• _Exercício curto 1_:
Troque "tweet" por "post" nos registros abaixo e reproduza somente as linhas que começam na que contém "You are a computer-use" e terminam no fim dos registros, sem alterar mais nada. Deixe as imagens fora da resposta.

• _Texto dado_:

A recepção da tutela constitucional ambiental surge em Portugal na
Constituição de 1976. Com efeito, e como ressalva Jorge Miranda[1],
já na Constituição de 1822 o legislador preceituou, cometendo às Câmaras
Municipais a tarefa de promover a plantação de árvores nos baldios e nas terras
dos concelhos, contudo tal normativo parece apontar mais para um incentivo ao
desenvolvimento rural do que propriamente para uma tutela ambiental.
Foi na Conferência das Nações
Unidas ocorrida em Estocolmo, em Junho de 1972, através da Declaração do Meio
Ambiente que este foi reconhecido como um novo direito fundamental. A referida
Declaração estabelece vinte e seis princípios que constituem prolongamento da
Declaração Universal dos Direitos do Homem e que acabaram por influenciar as
legislações no que toca à matéria ambiental.
Os textos constitucionais, de uma
maneira geral, foram contagiados pela euforia internacional de consagração de
um direito ao ambiente.
Existindo uma panóplia de Estados
que conferem ao direito ao ambiente o estatuto de direito fundamental, Estados
cujas leis fundamentais caracterizam a protecção do ambiente como tarefa
pública. Tomemos como exemplo o caso Alemão, que desde 1994, fruto de uma
revisão constitucional acolheu na Lei Fundamental, uma norma de protecção do
ambiente.
Consagrado no art. 66.º, CRP numa dupla
perspectiva enquanto tarefa fundamental
do Estado, numa dimensão objectiva, e enquanto direito fundamental, numa
dimensão subjectiva isto é, no entender
de PEREIRA DA SILVA, uma “dupla natureza” (usando a expressão de HESSE), tanto
“se configuram como estruturas objectivas da comunidade, pois compreendem
também uma dimensão positiva, enquanto conjunto de valores e princípios
conformadores de toda a ordem jurídica” que requerem uma actuação por parte dos
poderes públicos, bem como direitos subjectivos
na medida em que possuem uma dimensão negativa que consiste na não
interferência de entidades públicas susceptíveis de prejudicar os direitos dos
cidadãos.

• _Exercício curto 2_:
Segundo o texto sobre a tutela constitucional do ambiente, em que artigo da CRP está consagrado o direito ao ambiente?

• _Registros exibidos_:

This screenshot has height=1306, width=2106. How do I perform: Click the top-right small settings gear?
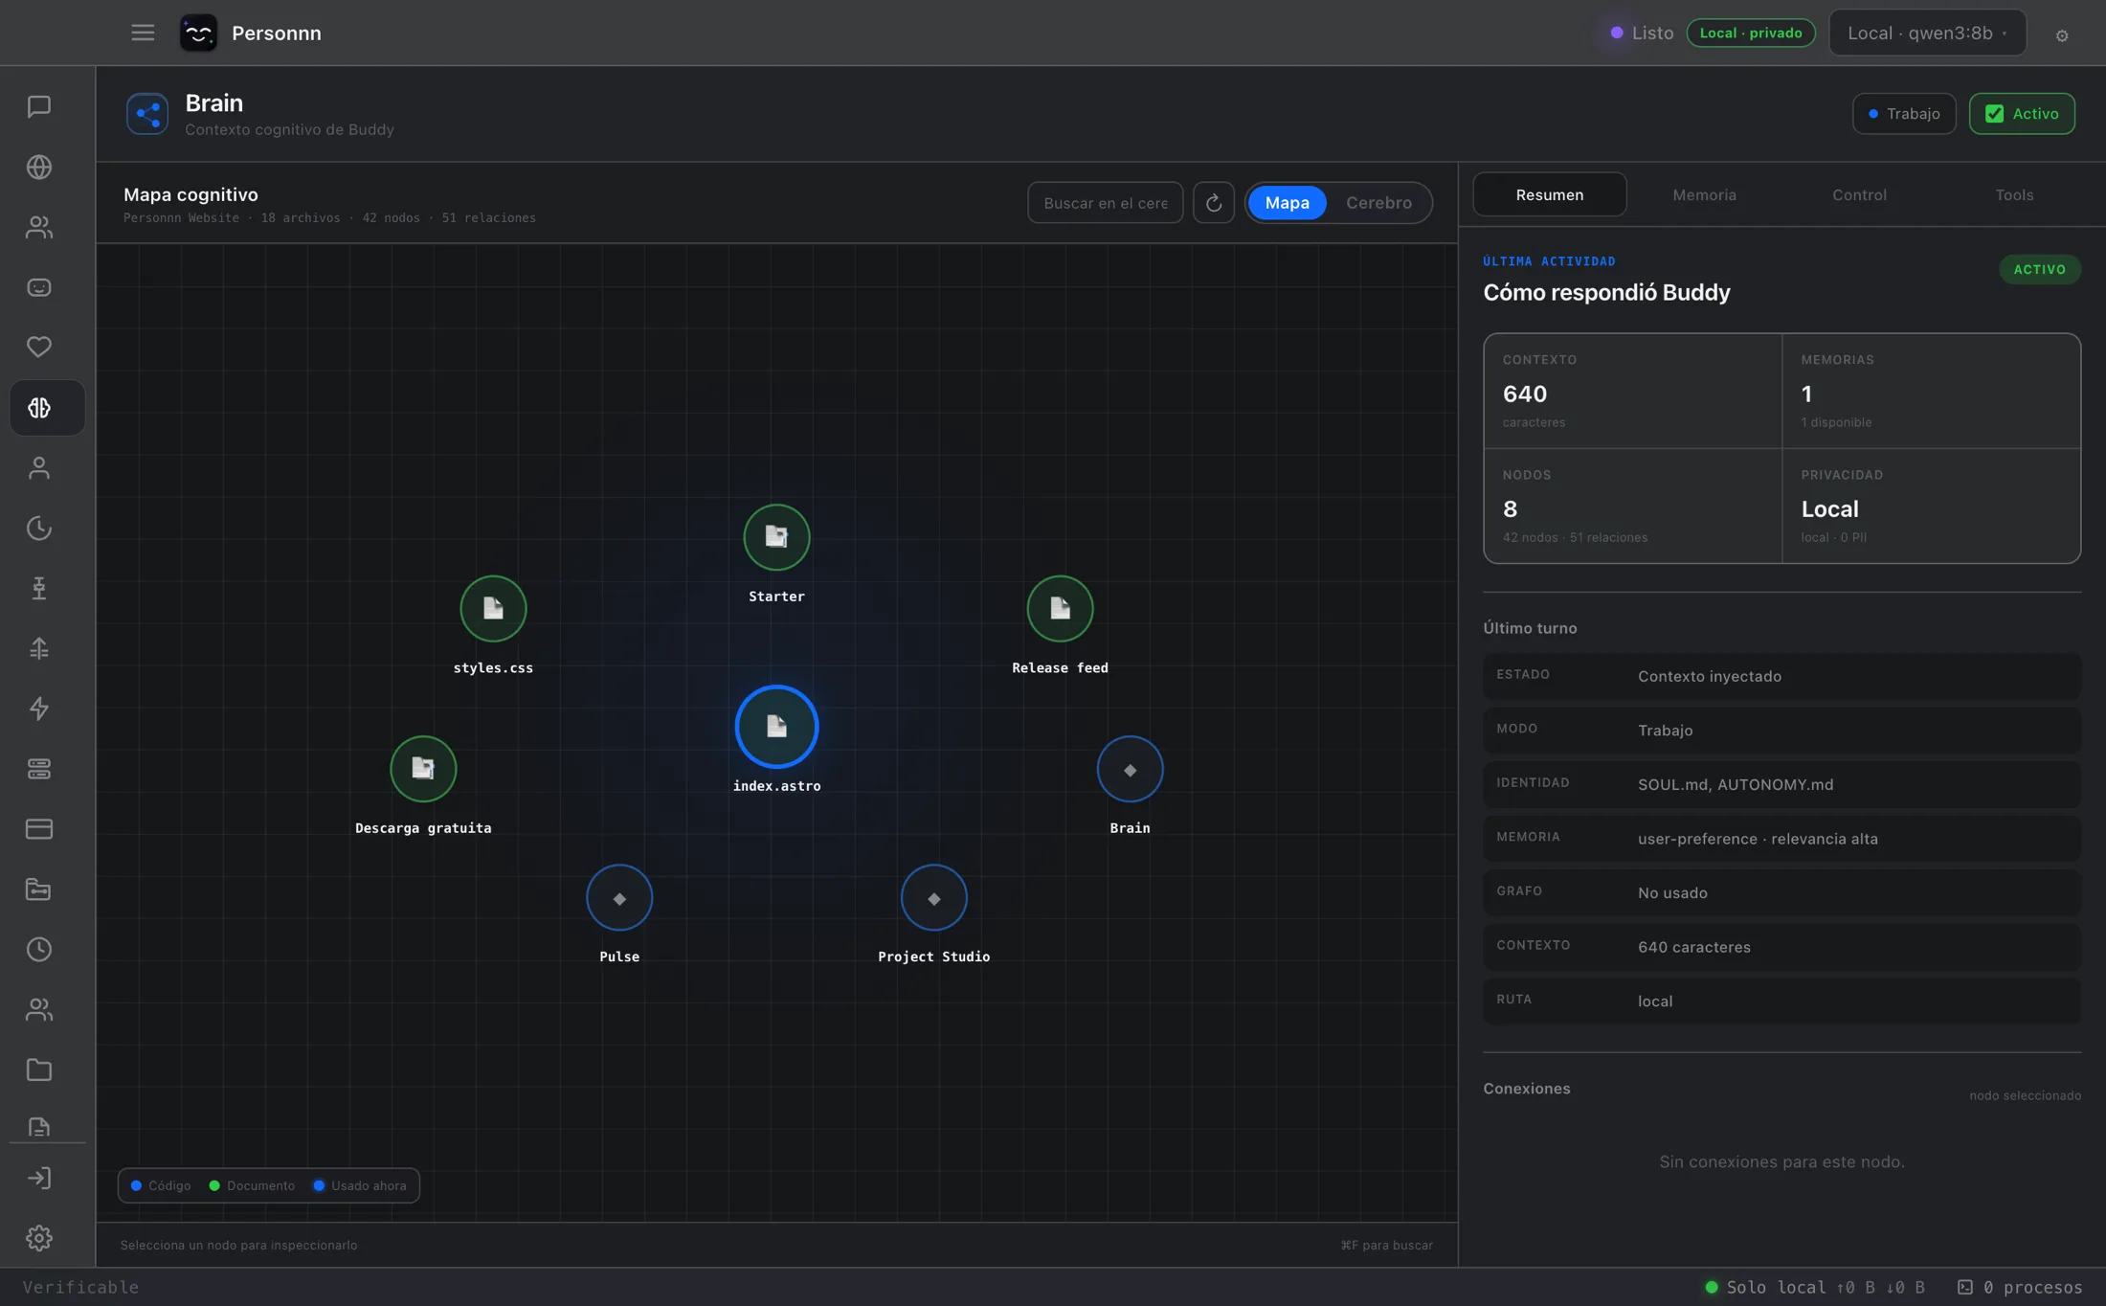click(2062, 35)
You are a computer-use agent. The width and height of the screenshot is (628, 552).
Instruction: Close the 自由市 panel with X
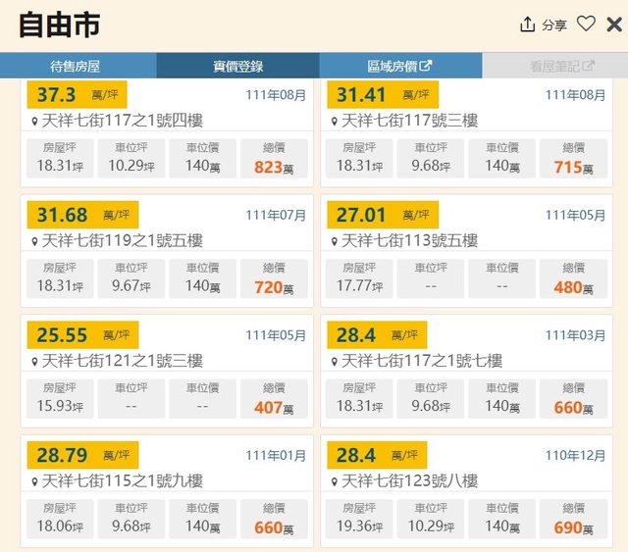point(614,25)
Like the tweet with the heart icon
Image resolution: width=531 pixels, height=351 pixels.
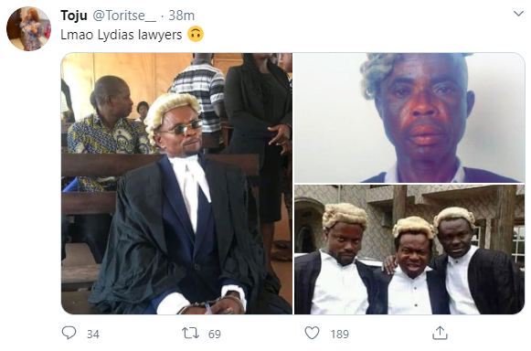point(312,333)
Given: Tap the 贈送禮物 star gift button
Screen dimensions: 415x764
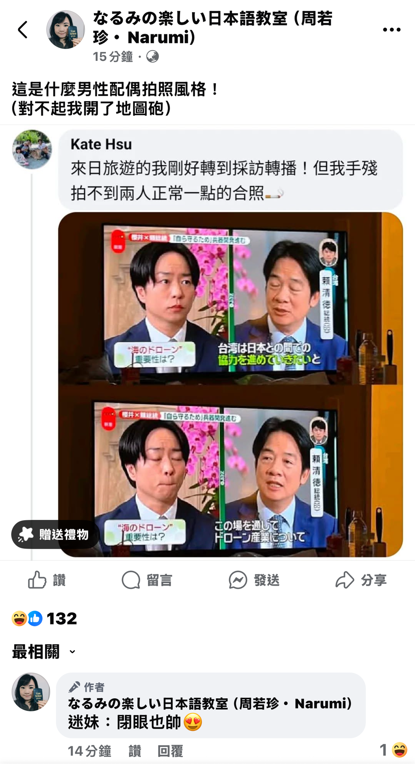Looking at the screenshot, I should pos(55,534).
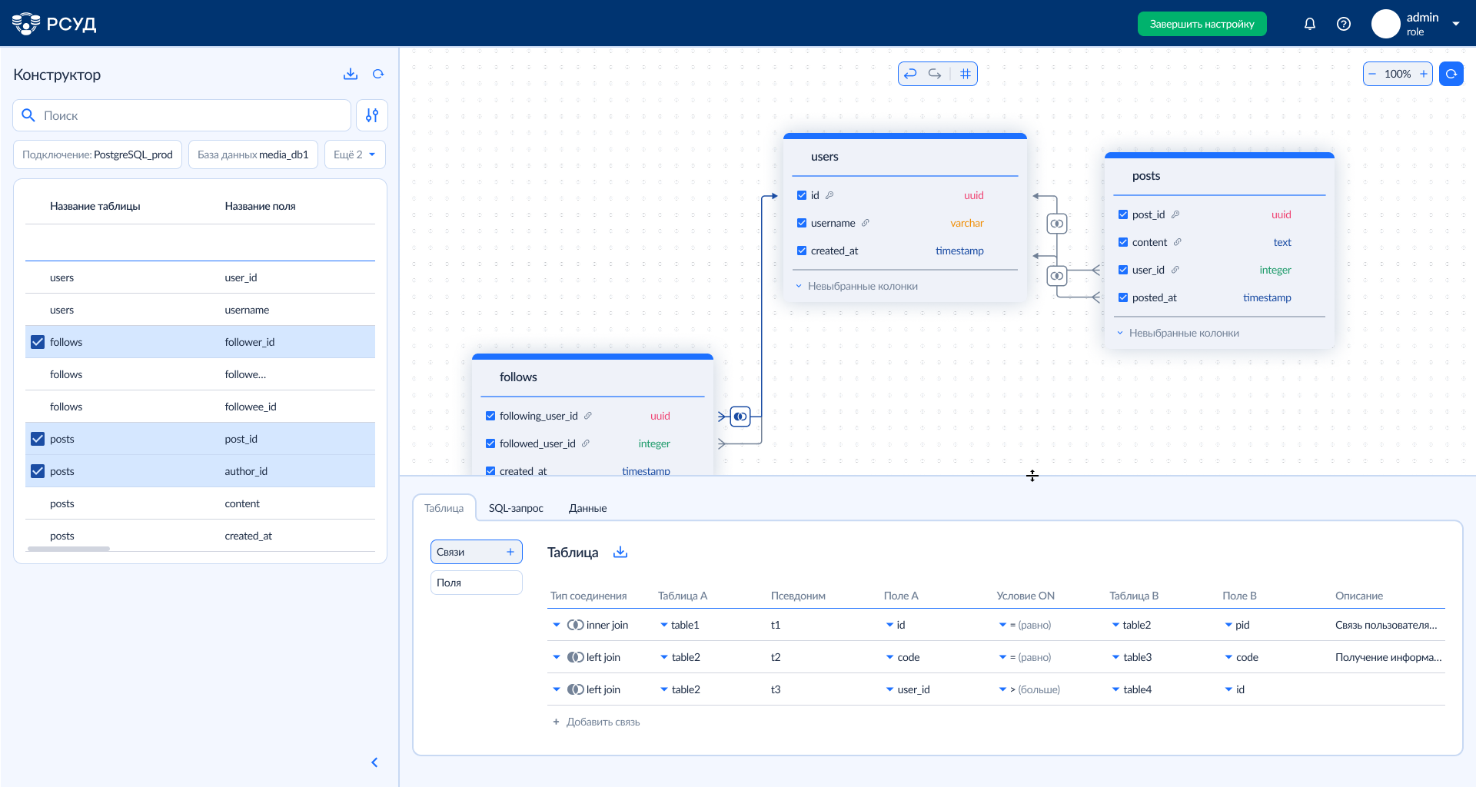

• _Resposta final 1_:
You are a computer-use agent. The width and height of the screenshot is (628, 552).
Instruction: Close the 自由市 panel with X
point(614,25)
Like the post with the heart icon
Image resolution: width=531 pixels, height=351 pixels.
point(312,333)
Given: Tap the 贈送禮物 star gift button
Screen dimensions: 415x764
Looking at the screenshot, I should pos(55,534).

• _Resposta final 2_:
No art. 66.º da CRP.